[WHAT IS EXPECTED]
Some of the lines below need repeating. Reproduce exactly those between the lines holding "Image resolution: width=644" and "Reply to Ryley17's", inclusive.

Stored data
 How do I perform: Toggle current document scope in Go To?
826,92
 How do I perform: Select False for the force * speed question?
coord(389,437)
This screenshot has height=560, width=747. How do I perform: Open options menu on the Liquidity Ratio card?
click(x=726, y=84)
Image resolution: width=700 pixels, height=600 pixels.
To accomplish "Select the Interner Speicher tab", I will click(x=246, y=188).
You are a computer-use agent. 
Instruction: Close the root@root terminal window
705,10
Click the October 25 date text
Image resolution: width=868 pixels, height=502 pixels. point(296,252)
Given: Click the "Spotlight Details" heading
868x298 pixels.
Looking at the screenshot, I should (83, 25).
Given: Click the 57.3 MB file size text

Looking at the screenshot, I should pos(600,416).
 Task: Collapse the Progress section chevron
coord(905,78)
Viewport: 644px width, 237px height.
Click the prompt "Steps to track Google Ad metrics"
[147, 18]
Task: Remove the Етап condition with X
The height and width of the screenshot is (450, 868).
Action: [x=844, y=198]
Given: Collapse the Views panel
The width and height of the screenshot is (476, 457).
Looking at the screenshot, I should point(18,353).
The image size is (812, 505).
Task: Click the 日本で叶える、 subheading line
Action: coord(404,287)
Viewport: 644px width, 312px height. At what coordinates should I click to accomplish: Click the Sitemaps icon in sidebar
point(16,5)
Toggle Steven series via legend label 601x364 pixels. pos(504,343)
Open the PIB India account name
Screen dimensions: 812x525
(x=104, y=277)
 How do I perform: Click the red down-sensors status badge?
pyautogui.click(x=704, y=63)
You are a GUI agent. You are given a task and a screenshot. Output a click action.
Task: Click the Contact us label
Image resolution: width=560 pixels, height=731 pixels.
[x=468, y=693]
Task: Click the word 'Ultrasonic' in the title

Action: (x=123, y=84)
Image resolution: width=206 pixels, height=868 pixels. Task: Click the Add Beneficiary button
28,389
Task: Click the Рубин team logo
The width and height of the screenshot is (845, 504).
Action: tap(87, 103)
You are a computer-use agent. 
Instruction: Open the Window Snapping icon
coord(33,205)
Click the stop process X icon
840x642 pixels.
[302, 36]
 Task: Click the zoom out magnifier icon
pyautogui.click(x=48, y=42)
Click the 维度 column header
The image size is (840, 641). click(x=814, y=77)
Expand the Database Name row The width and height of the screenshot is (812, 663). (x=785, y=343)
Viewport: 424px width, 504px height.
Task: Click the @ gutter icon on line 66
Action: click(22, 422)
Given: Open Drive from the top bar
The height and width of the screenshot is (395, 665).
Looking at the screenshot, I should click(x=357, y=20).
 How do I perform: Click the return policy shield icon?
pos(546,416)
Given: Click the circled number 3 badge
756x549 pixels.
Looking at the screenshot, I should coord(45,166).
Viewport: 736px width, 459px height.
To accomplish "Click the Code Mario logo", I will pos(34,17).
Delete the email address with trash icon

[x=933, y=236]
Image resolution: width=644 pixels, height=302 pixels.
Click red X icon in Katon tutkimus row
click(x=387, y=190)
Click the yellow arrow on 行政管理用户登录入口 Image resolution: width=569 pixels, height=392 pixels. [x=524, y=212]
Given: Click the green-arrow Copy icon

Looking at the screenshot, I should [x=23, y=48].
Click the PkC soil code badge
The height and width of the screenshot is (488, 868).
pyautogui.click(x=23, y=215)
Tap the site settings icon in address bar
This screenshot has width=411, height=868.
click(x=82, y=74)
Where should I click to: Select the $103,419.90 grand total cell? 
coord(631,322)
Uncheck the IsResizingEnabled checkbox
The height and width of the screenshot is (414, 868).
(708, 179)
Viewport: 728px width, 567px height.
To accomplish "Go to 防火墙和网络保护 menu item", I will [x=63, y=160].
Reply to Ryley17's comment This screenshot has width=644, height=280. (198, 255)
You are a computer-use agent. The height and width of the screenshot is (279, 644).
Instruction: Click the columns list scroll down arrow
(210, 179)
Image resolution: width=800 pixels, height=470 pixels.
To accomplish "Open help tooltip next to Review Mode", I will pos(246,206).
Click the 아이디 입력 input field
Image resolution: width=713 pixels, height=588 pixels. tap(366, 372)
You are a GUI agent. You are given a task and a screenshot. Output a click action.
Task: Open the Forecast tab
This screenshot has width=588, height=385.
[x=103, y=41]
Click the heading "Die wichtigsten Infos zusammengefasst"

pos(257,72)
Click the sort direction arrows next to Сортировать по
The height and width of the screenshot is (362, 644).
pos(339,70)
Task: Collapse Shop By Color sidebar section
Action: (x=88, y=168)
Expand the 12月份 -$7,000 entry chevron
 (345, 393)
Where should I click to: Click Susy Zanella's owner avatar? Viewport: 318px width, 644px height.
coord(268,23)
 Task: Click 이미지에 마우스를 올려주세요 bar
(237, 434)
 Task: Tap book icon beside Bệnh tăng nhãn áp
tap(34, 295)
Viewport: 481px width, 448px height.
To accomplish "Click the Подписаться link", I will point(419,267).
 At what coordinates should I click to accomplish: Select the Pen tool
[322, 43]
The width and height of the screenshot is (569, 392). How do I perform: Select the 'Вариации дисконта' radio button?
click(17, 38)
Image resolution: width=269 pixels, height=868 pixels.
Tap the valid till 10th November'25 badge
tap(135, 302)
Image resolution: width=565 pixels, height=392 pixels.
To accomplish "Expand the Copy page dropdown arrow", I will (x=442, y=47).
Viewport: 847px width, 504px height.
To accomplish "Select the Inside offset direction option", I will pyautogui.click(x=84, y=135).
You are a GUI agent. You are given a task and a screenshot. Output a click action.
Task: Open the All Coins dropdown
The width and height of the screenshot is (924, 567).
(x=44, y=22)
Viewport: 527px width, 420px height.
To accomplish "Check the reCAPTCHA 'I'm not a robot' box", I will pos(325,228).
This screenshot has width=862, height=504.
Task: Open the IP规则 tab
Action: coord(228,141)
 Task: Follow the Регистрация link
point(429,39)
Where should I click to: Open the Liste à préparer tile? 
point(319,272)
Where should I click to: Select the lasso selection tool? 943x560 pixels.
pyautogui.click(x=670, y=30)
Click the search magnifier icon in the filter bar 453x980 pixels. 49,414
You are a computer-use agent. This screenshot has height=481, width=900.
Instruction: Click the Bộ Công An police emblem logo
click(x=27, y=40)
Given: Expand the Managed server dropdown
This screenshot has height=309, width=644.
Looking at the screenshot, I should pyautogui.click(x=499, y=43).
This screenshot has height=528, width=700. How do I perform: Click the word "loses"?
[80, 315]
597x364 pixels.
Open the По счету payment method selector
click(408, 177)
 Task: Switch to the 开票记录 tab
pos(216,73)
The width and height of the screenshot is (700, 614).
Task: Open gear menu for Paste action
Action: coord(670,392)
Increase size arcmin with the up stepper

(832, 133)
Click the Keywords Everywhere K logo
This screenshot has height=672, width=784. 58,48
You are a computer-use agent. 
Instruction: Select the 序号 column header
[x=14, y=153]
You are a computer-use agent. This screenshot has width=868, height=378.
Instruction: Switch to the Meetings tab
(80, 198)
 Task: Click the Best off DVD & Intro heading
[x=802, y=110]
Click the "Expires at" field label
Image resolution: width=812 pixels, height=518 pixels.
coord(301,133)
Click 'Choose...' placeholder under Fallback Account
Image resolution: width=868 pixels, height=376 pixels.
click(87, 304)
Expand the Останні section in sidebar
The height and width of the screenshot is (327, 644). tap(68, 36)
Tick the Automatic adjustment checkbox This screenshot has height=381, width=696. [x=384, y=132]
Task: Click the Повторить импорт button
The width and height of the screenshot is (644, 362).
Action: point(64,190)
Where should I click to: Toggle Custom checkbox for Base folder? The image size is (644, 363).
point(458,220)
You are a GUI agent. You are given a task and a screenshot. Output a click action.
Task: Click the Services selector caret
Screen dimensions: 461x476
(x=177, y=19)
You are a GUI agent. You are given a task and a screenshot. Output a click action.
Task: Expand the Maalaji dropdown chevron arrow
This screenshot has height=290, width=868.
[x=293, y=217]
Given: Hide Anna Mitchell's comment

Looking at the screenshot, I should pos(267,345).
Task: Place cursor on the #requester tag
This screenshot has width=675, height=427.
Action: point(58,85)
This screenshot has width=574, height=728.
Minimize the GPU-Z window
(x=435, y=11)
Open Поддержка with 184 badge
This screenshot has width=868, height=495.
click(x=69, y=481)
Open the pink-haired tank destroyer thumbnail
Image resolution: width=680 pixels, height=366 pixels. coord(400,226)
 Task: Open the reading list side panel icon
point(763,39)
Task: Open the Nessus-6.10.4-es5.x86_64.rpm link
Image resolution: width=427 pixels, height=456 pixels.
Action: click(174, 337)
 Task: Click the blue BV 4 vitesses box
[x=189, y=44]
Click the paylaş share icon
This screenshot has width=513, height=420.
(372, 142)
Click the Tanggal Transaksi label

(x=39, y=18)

[ANSWER TO THE EXERCISE]
Image resolution: width=644 pixels, height=302 pixels.
Click red X icon in Katon tutkimus row
click(x=387, y=190)
Click the yellow arrow on 行政管理用户登录入口 Image resolution: width=569 pixels, height=392 pixels. [x=524, y=212]
Given: Click the green-arrow Copy icon

Looking at the screenshot, I should [x=23, y=48].
Click the PkC soil code badge
The height and width of the screenshot is (488, 868).
pyautogui.click(x=23, y=215)
Tap the site settings icon in address bar
This screenshot has width=411, height=868.
click(x=82, y=74)
Where should I click to: Select the $103,419.90 grand total cell? 
coord(631,322)
Uncheck the IsResizingEnabled checkbox
The height and width of the screenshot is (414, 868).
(708, 179)
Viewport: 728px width, 567px height.
To accomplish "Go to 防火墙和网络保护 menu item", I will [x=63, y=160].
Reply to Ryley17's comment This screenshot has width=644, height=280. (198, 255)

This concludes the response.